- Opening Delimiter -

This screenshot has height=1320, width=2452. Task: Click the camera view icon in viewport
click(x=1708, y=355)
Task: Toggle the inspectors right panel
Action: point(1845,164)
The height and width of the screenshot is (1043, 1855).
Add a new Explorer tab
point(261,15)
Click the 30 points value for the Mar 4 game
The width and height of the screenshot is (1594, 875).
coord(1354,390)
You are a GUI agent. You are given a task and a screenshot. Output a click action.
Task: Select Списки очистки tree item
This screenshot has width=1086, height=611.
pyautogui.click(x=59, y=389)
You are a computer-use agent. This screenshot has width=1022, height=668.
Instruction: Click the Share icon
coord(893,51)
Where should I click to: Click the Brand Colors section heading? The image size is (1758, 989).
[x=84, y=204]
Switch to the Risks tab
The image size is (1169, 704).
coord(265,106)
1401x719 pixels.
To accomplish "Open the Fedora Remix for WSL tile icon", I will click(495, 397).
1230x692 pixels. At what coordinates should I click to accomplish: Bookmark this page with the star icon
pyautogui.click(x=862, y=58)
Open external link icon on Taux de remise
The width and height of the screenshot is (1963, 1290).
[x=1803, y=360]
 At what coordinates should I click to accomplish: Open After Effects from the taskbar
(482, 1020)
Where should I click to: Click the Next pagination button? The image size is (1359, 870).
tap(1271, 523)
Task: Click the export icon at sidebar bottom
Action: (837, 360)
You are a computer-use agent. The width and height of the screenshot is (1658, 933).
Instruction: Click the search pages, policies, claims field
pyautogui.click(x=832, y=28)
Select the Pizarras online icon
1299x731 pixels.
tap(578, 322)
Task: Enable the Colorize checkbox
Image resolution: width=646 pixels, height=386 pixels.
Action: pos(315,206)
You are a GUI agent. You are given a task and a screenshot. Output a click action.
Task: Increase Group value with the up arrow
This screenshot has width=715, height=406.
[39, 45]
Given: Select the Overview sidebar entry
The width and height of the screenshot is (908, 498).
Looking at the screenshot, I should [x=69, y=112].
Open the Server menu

- Closing Delimiter -

From the entries above, restate word for word the lines from the line containing "1230x692 pixels. At" to the line containing "Task: Enable the Colorize checkbox", both ends included, and nothing more.

▶ [SOLUTION FOR THIS PROBLEM]
1230x692 pixels. At what coordinates should I click to accomplish: Bookmark this page with the star icon
pyautogui.click(x=862, y=58)
Open external link icon on Taux de remise
The width and height of the screenshot is (1963, 1290).
[x=1803, y=360]
 At what coordinates should I click to accomplish: Open After Effects from the taskbar
(482, 1020)
Where should I click to: Click the Next pagination button? The image size is (1359, 870).
tap(1271, 523)
Task: Click the export icon at sidebar bottom
Action: (837, 360)
You are a computer-use agent. The width and height of the screenshot is (1658, 933).
Instruction: Click the search pages, policies, claims field
pyautogui.click(x=832, y=28)
Select the Pizarras online icon
1299x731 pixels.
tap(578, 322)
Task: Enable the Colorize checkbox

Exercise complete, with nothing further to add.